[PROBLEM STATEMENT] Would you please transcribe, exactly as written, the lines of the entries below starting at the one that holds "How do I perform: Add" and ending at the one that holds "Viewport: 868px width, 488px height.", both included?

[DATA FOR REVIEW]

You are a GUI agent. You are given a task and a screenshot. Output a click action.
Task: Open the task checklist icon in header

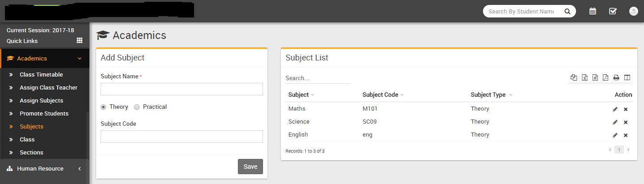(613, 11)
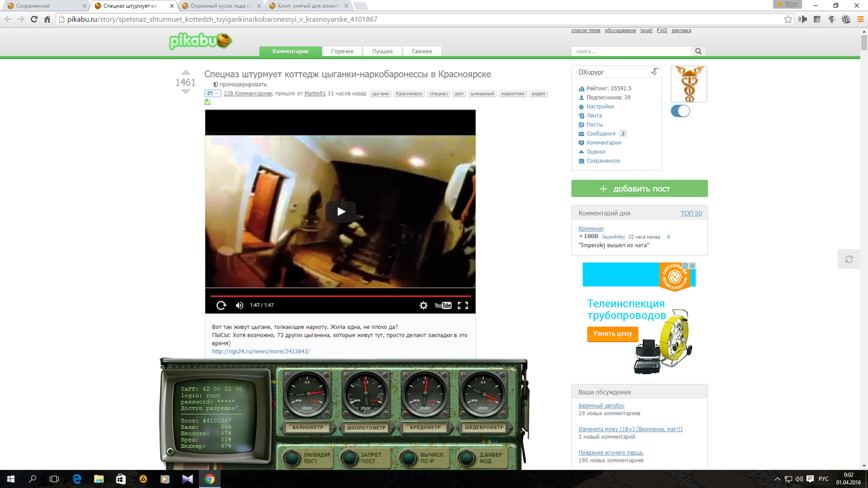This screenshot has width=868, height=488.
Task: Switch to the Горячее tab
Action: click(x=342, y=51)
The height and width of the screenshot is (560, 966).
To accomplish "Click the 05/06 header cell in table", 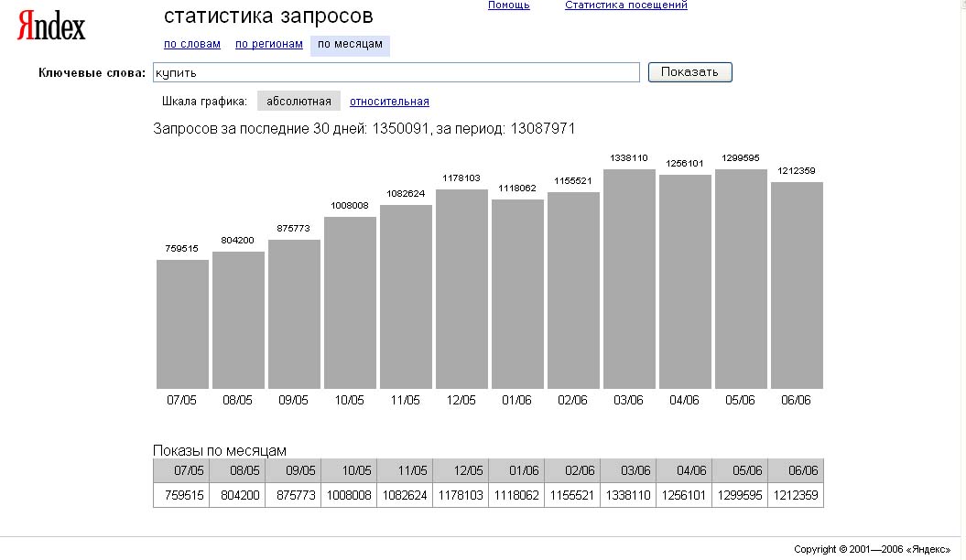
--
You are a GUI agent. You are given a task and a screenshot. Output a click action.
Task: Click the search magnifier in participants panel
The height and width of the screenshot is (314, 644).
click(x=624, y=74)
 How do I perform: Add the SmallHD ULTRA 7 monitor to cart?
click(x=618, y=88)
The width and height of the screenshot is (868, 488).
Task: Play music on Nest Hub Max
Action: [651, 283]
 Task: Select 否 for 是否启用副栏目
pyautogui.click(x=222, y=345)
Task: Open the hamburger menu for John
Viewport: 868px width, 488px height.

[ANSWER TO THE EXERCISE]
 How do I perform: Add the SmallHD ULTRA 7 monitor to cart?
click(x=618, y=88)
The width and height of the screenshot is (868, 488).
Task: Play music on Nest Hub Max
Action: [651, 283]
 Task: Select 否 for 是否启用副栏目
pyautogui.click(x=222, y=345)
Task: Open the hamburger menu for John
Viewport: 868px width, 488px height.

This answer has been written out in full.